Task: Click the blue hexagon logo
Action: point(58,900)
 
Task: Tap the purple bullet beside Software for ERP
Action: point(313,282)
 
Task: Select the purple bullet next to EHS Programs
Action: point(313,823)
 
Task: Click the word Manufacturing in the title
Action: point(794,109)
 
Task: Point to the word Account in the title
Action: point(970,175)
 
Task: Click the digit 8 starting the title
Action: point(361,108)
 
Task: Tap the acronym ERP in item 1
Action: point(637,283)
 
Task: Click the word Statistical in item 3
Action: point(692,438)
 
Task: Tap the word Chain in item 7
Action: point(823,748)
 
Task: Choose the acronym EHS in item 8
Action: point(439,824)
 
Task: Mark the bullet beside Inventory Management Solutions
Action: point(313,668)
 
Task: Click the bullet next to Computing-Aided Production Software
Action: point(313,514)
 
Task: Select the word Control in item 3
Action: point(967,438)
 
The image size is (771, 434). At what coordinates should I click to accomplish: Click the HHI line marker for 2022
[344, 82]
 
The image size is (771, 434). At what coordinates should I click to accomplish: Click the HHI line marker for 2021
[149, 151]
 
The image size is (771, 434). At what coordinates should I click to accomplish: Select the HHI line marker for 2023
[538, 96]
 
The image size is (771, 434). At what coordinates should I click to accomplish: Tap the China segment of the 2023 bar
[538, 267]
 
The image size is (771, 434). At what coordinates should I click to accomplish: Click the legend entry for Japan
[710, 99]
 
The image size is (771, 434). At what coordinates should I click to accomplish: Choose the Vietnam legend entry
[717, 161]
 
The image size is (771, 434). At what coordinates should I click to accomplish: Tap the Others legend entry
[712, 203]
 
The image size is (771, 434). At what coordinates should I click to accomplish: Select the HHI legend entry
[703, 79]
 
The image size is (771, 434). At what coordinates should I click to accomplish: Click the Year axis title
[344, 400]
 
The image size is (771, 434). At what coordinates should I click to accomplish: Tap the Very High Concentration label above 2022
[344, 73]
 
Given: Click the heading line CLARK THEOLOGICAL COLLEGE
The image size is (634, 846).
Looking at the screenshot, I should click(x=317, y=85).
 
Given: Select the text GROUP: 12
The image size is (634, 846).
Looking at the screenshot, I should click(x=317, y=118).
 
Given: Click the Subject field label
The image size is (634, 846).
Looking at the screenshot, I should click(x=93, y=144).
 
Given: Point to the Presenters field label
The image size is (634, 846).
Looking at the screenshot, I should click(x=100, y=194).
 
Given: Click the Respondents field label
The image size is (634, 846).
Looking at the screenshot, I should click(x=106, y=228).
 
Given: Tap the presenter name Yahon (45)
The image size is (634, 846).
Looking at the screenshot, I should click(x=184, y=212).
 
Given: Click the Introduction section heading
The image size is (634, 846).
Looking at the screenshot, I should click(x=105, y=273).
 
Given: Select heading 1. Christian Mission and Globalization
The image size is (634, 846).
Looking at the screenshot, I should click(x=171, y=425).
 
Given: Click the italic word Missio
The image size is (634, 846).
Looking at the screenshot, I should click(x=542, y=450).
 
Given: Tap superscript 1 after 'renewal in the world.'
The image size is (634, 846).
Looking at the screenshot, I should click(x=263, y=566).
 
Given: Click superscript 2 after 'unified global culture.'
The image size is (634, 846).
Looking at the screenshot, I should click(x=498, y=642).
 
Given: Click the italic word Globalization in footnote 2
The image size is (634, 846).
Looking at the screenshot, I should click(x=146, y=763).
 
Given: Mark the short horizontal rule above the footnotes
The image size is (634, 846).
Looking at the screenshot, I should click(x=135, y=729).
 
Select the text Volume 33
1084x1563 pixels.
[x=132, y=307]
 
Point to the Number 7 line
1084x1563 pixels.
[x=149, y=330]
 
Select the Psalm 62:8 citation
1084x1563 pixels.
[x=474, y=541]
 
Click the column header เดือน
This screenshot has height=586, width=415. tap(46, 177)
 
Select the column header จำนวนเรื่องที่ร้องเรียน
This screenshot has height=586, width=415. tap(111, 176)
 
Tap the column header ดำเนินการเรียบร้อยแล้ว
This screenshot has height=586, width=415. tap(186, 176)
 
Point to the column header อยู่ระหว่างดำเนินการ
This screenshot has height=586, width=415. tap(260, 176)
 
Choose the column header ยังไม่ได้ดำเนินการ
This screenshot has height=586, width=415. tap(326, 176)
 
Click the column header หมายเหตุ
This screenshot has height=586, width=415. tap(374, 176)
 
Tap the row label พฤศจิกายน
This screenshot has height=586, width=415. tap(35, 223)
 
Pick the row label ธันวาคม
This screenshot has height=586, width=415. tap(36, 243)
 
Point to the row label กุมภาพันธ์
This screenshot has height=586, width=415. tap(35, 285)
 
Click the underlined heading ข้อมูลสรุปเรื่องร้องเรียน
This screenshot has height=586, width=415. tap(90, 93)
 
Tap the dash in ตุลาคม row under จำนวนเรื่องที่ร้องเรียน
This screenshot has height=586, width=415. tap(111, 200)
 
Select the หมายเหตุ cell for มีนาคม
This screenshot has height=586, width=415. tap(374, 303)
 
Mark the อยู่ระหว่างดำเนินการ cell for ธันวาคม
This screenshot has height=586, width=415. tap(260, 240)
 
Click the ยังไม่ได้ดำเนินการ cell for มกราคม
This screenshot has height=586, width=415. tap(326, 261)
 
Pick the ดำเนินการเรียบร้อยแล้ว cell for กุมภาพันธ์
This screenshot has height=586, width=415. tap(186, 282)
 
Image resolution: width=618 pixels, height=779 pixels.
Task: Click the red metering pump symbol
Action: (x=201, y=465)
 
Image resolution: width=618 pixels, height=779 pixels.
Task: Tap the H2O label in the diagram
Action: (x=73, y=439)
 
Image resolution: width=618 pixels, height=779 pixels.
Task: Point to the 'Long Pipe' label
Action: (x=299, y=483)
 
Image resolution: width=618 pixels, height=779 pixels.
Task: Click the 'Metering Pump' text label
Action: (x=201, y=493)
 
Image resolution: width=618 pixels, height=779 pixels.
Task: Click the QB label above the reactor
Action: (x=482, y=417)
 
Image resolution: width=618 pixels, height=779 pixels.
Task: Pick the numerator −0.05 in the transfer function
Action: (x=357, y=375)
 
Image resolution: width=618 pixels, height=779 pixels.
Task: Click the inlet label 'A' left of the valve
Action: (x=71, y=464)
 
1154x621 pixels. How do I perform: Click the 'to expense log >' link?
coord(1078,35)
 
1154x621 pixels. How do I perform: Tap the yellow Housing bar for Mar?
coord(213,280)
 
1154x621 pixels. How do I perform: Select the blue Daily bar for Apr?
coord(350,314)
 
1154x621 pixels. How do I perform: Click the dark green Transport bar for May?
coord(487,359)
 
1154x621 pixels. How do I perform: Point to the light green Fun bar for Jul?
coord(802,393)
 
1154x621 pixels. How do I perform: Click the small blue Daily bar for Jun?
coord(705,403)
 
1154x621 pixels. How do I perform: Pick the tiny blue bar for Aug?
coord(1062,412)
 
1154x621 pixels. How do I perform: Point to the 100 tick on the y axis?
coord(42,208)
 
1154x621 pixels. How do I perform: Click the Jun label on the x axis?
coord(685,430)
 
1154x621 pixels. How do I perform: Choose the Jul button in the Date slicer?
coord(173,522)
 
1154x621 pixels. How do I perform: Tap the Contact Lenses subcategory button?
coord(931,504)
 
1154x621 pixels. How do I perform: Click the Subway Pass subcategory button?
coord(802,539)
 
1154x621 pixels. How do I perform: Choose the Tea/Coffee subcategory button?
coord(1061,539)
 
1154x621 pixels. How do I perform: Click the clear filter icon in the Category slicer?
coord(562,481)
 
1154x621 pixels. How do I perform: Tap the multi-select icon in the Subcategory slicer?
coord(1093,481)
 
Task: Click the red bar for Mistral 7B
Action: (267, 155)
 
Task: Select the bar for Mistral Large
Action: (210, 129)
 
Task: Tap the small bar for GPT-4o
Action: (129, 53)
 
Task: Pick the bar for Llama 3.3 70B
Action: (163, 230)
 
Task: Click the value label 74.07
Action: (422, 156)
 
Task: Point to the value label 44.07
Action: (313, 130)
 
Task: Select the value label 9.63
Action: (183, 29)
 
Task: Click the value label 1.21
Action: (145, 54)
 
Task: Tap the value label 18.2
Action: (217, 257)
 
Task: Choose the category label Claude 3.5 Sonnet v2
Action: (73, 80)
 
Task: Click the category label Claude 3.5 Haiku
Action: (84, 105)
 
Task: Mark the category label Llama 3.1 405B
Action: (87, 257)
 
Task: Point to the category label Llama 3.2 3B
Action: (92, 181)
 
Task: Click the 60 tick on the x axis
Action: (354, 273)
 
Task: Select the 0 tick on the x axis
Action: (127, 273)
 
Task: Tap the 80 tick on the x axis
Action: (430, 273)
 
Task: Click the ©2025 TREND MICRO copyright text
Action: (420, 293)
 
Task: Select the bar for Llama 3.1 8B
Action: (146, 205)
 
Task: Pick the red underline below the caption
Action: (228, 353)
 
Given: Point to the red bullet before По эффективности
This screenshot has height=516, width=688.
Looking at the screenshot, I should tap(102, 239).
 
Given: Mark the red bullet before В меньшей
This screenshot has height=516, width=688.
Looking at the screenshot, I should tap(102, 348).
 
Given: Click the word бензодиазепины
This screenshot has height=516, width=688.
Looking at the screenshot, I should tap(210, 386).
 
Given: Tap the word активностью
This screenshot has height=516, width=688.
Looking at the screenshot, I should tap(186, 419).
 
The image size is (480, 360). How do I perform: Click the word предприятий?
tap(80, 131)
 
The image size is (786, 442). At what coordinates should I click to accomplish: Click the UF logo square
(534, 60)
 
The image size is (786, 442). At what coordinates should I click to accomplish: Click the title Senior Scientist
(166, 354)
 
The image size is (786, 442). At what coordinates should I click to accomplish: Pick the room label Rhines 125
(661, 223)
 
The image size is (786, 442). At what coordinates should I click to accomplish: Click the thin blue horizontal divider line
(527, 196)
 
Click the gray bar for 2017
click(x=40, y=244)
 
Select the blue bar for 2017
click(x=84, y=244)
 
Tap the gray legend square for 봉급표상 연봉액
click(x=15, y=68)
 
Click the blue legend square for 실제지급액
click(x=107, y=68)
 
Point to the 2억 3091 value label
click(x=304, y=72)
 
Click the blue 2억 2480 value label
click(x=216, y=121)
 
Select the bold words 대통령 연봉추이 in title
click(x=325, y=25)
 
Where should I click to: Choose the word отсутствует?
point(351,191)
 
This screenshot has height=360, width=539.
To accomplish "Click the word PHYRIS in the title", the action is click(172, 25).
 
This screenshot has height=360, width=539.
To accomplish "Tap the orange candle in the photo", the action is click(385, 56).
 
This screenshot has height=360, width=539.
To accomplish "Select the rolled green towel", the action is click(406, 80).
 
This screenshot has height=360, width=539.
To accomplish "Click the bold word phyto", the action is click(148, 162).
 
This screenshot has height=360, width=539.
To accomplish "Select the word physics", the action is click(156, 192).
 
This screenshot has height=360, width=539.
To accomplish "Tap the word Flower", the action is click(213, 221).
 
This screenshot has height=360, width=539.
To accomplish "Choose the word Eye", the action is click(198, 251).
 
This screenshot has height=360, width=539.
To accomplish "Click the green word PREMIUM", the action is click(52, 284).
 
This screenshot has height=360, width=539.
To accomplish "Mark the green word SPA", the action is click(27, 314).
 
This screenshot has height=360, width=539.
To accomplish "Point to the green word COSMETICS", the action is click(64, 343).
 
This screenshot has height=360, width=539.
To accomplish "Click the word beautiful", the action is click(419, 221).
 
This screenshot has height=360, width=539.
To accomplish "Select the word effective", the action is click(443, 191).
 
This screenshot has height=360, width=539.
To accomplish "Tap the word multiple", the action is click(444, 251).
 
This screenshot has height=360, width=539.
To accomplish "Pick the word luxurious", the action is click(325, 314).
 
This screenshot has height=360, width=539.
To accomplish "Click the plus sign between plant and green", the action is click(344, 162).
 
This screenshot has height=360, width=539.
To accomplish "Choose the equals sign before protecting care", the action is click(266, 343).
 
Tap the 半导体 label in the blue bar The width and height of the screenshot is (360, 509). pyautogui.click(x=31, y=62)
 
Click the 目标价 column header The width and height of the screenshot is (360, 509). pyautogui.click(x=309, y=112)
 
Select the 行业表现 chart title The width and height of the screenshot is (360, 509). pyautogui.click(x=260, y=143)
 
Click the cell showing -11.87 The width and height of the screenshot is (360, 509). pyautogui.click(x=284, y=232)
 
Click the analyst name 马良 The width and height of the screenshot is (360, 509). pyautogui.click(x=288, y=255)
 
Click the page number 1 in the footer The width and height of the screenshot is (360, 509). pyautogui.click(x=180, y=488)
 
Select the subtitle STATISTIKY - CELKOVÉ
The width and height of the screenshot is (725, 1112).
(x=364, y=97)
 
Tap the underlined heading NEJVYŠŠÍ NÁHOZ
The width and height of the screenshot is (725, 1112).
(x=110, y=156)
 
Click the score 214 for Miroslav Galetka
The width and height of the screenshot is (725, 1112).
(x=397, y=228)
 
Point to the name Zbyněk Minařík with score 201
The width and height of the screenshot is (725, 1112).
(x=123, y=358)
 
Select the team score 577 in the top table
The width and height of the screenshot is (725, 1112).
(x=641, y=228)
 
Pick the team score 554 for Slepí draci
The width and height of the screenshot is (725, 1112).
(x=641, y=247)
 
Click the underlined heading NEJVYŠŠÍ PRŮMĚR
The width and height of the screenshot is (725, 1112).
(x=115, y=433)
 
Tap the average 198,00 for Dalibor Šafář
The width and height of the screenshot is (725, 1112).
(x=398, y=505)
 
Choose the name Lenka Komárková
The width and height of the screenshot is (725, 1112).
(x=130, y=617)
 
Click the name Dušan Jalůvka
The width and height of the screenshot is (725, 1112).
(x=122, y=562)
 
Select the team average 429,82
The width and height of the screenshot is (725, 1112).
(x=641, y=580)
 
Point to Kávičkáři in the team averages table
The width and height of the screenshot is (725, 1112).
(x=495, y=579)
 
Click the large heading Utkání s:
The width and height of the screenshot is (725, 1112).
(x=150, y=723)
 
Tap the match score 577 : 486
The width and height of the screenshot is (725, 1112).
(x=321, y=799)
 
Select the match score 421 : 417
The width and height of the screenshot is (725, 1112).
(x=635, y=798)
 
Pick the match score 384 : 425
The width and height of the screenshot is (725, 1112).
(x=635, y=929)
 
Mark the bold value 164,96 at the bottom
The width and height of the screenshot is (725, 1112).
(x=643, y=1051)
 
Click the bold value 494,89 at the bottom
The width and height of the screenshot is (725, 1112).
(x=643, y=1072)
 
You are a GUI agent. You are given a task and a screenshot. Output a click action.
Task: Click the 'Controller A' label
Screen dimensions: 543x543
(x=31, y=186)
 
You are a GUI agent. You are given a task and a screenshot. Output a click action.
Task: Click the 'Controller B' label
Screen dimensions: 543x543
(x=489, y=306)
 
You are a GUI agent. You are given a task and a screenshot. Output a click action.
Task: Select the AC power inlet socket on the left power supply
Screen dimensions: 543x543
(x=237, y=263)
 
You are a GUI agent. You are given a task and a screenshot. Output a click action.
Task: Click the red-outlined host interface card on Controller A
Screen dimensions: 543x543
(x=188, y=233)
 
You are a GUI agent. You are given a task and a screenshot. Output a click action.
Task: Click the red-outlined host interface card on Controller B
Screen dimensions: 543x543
------------------------------------------------
**Given problem**.
Copy out the rows above, word for word, covering the stretch from the line that contains "1154x621 pixels. How do I perform: Choose the Jul" through the line that contains "Action: (228, 353)", both of those lines included.

**Right answer**.
1154x621 pixels. How do I perform: Choose the Jul button in the Date slicer?
coord(173,522)
 
1154x621 pixels. How do I perform: Tap the Contact Lenses subcategory button?
coord(931,504)
 
1154x621 pixels. How do I perform: Click the Subway Pass subcategory button?
coord(802,539)
 
1154x621 pixels. How do I perform: Choose the Tea/Coffee subcategory button?
coord(1061,539)
 
1154x621 pixels. How do I perform: Click the clear filter icon in the Category slicer?
coord(562,481)
 
1154x621 pixels. How do I perform: Tap the multi-select icon in the Subcategory slicer?
coord(1093,481)
 
Task: Click the red bar for Mistral 7B
Action: (267, 155)
 
Task: Select the bar for Mistral Large
Action: (210, 129)
 
Task: Tap the small bar for GPT-4o
Action: (129, 53)
 
Task: Pick the bar for Llama 3.3 70B
Action: (163, 230)
 
Task: Click the value label 74.07
Action: (422, 156)
 
Task: Point to the value label 44.07
Action: (313, 130)
 
Task: Select the value label 9.63
Action: (183, 29)
 
Task: Click the value label 1.21
Action: (145, 54)
 
Task: Tap the value label 18.2
Action: (217, 257)
 
Task: Choose the category label Claude 3.5 Sonnet v2
Action: (73, 80)
 
Task: Click the category label Claude 3.5 Haiku
Action: (84, 105)
 
Task: Mark the category label Llama 3.1 405B
Action: (87, 257)
 
Task: Point to the category label Llama 3.2 3B
Action: (92, 181)
 
Task: Click the 60 tick on the x axis
Action: (354, 273)
 
Task: Select the 0 tick on the x axis
Action: (127, 273)
 
Task: Tap the 80 tick on the x axis
Action: (430, 273)
 
Task: Click the ©2025 TREND MICRO copyright text
Action: (420, 293)
 
Task: Select the bar for Llama 3.1 8B
Action: (146, 205)
 
Task: Pick the red underline below the caption
Action: (228, 353)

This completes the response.